We've curated a range of papers on pensions governance across the world. Here is a flavour of some of the best papers:
This 44 page document is aimed particularly at Investment Committee members in the US; whether experienced or not, with responsibility for any fund type, including DB or DC pensions, endowments, foundations and healthcare plans. Different sections include fiduciaries' roles and responsibilities, ethics, conflicts of interest, investment governance, investment objectives and process, fund manager selection and fees, and outsourced CIO arrangements.
This 2014 document reveals the results of the 8th annual UK survey of pension scheme governance for the UK Pensions Regulator (TPR). The survey was carried out amongst trust-based DC, DB and hybrid pension schemes.

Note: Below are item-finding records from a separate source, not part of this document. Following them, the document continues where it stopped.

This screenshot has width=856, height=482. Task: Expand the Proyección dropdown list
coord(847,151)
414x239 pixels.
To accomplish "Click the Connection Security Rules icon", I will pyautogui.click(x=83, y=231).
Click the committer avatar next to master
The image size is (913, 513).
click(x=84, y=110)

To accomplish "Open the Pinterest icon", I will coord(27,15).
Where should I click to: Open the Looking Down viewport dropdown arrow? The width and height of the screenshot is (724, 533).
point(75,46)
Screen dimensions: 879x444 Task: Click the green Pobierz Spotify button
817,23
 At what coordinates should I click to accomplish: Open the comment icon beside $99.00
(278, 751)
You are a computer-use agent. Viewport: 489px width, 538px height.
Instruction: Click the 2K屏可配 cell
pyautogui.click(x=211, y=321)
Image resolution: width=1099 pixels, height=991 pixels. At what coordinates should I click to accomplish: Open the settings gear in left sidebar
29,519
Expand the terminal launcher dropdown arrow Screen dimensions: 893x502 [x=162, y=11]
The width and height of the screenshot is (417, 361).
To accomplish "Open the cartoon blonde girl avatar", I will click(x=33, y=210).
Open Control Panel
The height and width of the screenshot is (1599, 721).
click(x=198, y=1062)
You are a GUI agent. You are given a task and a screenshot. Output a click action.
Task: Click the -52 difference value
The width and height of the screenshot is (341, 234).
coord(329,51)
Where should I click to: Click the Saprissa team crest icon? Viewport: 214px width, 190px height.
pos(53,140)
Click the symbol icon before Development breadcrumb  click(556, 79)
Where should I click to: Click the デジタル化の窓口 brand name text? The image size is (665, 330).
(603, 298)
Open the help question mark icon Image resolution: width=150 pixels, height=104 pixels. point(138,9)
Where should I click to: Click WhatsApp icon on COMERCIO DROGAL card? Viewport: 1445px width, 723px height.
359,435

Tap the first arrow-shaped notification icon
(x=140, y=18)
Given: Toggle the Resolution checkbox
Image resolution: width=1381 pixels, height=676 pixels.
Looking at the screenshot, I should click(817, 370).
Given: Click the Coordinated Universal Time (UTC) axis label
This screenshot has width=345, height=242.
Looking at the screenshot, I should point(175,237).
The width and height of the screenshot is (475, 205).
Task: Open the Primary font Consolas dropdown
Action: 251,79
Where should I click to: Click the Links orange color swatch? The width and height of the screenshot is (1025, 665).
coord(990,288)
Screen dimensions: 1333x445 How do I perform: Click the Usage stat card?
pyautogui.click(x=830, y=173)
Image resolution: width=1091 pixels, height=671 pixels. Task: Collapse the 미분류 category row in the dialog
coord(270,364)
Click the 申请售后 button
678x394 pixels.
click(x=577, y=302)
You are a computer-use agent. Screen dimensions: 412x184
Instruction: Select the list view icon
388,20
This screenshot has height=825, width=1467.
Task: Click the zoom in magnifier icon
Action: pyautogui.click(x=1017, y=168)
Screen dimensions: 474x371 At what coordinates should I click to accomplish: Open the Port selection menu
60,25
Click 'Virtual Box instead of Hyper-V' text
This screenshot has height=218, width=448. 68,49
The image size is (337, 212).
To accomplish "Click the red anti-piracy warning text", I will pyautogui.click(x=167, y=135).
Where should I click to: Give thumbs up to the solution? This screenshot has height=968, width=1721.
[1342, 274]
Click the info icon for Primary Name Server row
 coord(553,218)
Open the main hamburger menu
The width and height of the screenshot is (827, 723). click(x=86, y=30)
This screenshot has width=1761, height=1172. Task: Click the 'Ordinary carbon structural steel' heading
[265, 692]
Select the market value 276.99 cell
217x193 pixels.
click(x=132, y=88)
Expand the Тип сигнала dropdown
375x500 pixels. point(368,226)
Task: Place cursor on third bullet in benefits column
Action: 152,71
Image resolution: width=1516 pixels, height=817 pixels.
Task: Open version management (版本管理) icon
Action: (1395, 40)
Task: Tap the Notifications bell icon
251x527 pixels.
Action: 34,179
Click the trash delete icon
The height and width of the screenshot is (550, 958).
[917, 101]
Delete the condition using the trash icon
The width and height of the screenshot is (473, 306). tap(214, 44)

This 12 page paper from Karen Volpato at AIST examines the Australian landscape for superannuation governance, hiw it is changing and how it compares with global pensions funds. It examines questions of Trust Law, describes how the "Equal Representation" model in Australia operates and asks whether the requirement for independent directors is beneficial.
In this 18 page discussion of US Pensions Governance, the authors analyzed the various governance structures employed by state retirement systems. The paper covers topics such as reporting and authority structures, monitoring and expertise, investment structures and the flexibility of pensions systems to respond to a changed environment (e.g. level of funding). The authors examine the changes that could be made to generate improved outcomes.
This 15 page report, issued by KPA Advisory Services, indicates that, although progress is being made towards better pensions governance, there is a long way still to go. The study examines the link between governance and genuinely long-term investing, and suggests that better governance leads to a longer-term approach.
This is a 10 point "call-to-action" from Aon Hewitt to DC Plan Sponsors in 2013. It argues that most US DC plans rely to heavily on passive automation, having sub-optimal DC pension designs and inadequate investment choices.